## 原文抜粋
パブリッシャーがセールに応じてくれない場合もある(インディーゲーム開発者が遭遇する色々なトラブルの話その5)
個人や少人数でのインディーゲーム開発では色々なトラブルに遭遇する事になります。
大手や中小ゲームメーカー勤務なら会社がトラブルを解消してくれる事もありますが、インディーゲーム開発の場合は自分達で解消するしかありません。
中には致命的なトラブルもあり、そういうのを回避するためにも「どういうトラブルに遭いそうか?」というのを紹介していきたいと思います。
今回はシリーズの5回目となります。
1回目はこちら。
インディーゲームはよほど人気の作品でない限りはセール価格でない時はあまり売れません。
そのため積極的に30%OFFや50%OFF、場合によってはもっと安くセールをするのを繰り返す必要があります。
しかしパブリッシャーとの契約次第では「デベロッパー側がセールを依頼しているのにパブリッシャーが応じてくれない」みたいな事になります。

## 与えられた依頼
上の原文抜粋を、最初から最後まで一字一句変えずに書き写してください。

## 提供された情報

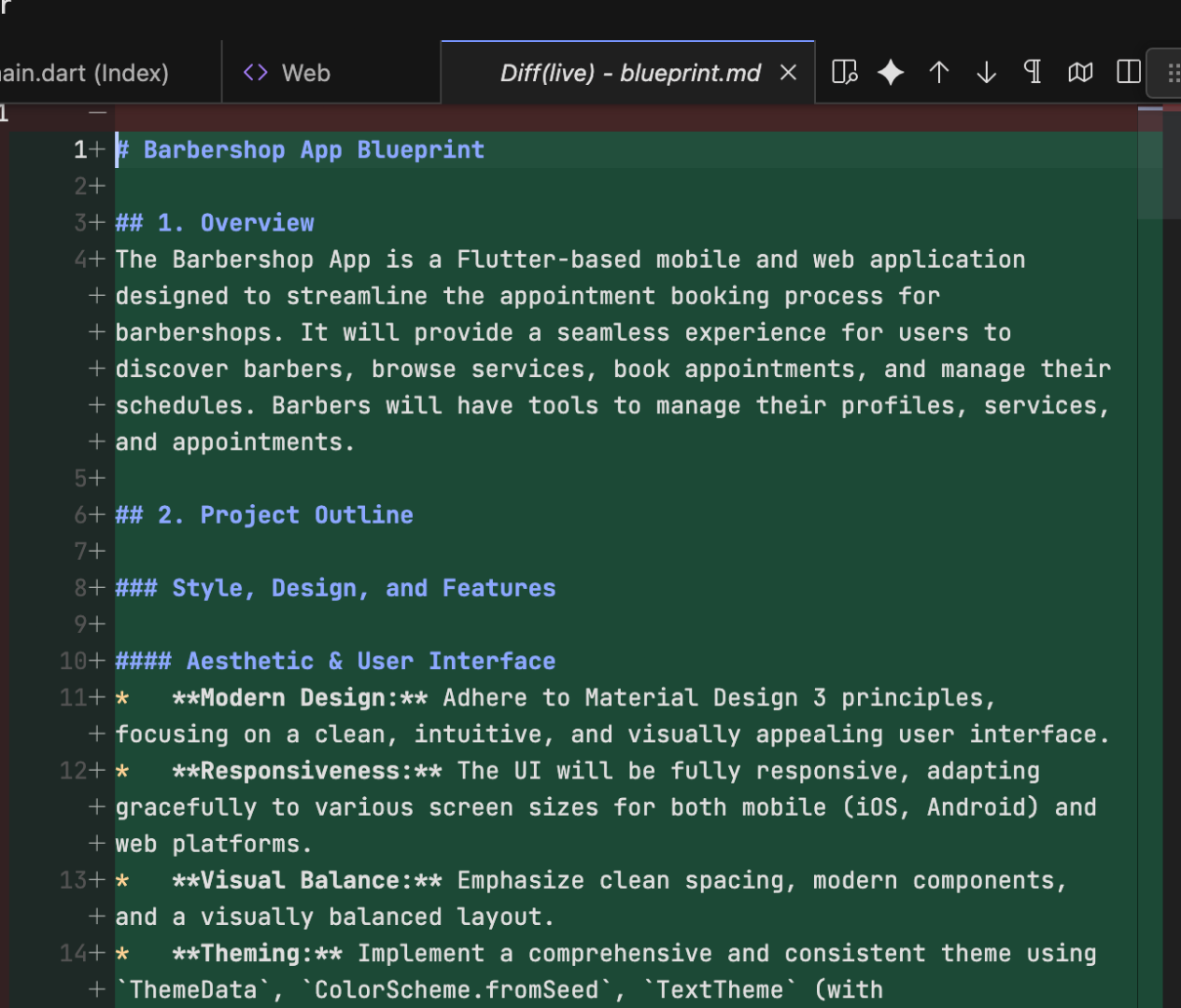The image size is (1181, 1008).
Task: Close the blueprint.md diff tab
Action: pyautogui.click(x=789, y=73)
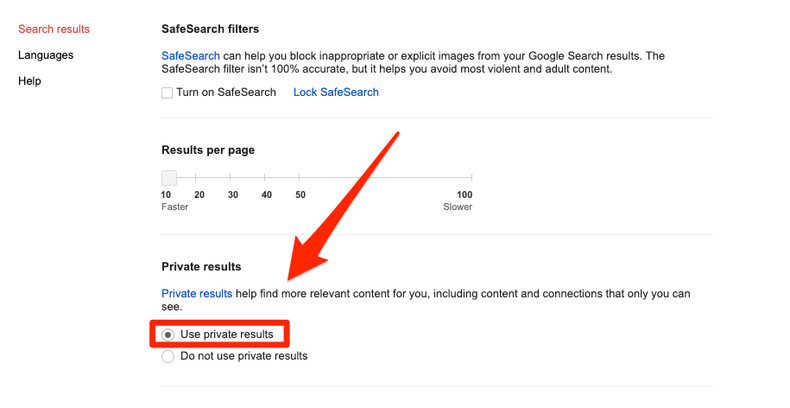The image size is (790, 408).
Task: Enable the Turn on SafeSearch checkbox
Action: point(167,93)
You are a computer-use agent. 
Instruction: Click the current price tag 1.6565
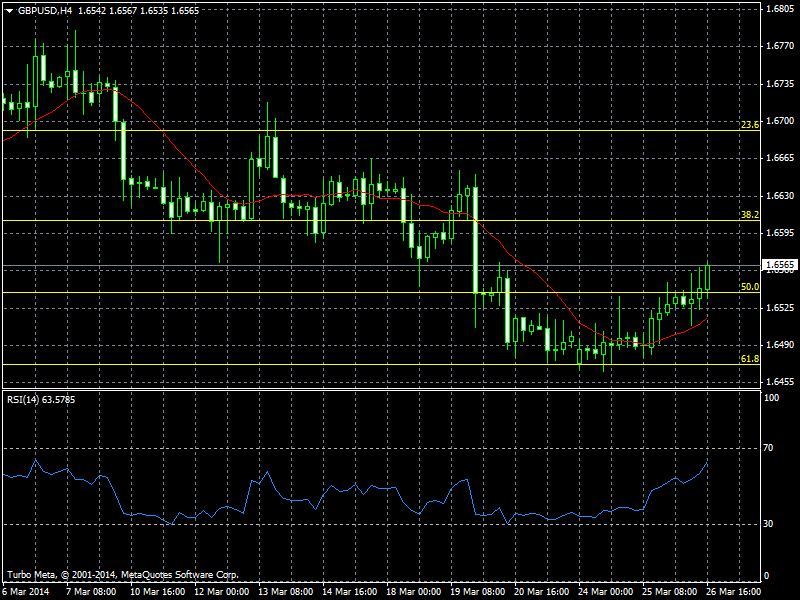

## 期待される回答
パブリッシャーがセールに応じてくれない場合もある(インディーゲーム開発者が遭遇する色々なトラブルの話その5)
個人や少人数でのインディーゲーム開発では色々なトラブルに遭遇する事になります。
大手や中小ゲームメーカー勤務なら会社がトラブルを解消してくれる事もありますが、インディーゲーム開発の場合は自分達で解消するしかありません。
中には致命的なトラブルもあり、そういうのを回避するためにも「どういうトラブルに遭いそうか?」というのを紹介していきたいと思います。
今回はシリーズの5回目となります。
1回目はこちら。
インディーゲームはよほど人気の作品でない限りはセール価格でない時はあまり売れません。
そのため積極的に30%OFFや50%OFF、場合によってはもっと安くセールをするのを繰り返す必要があります。
しかしパブリッシャーとの契約次第では「デベロッパー側がセールを依頼しているのにパブリッシャーが応じてくれない」みたいな事になります。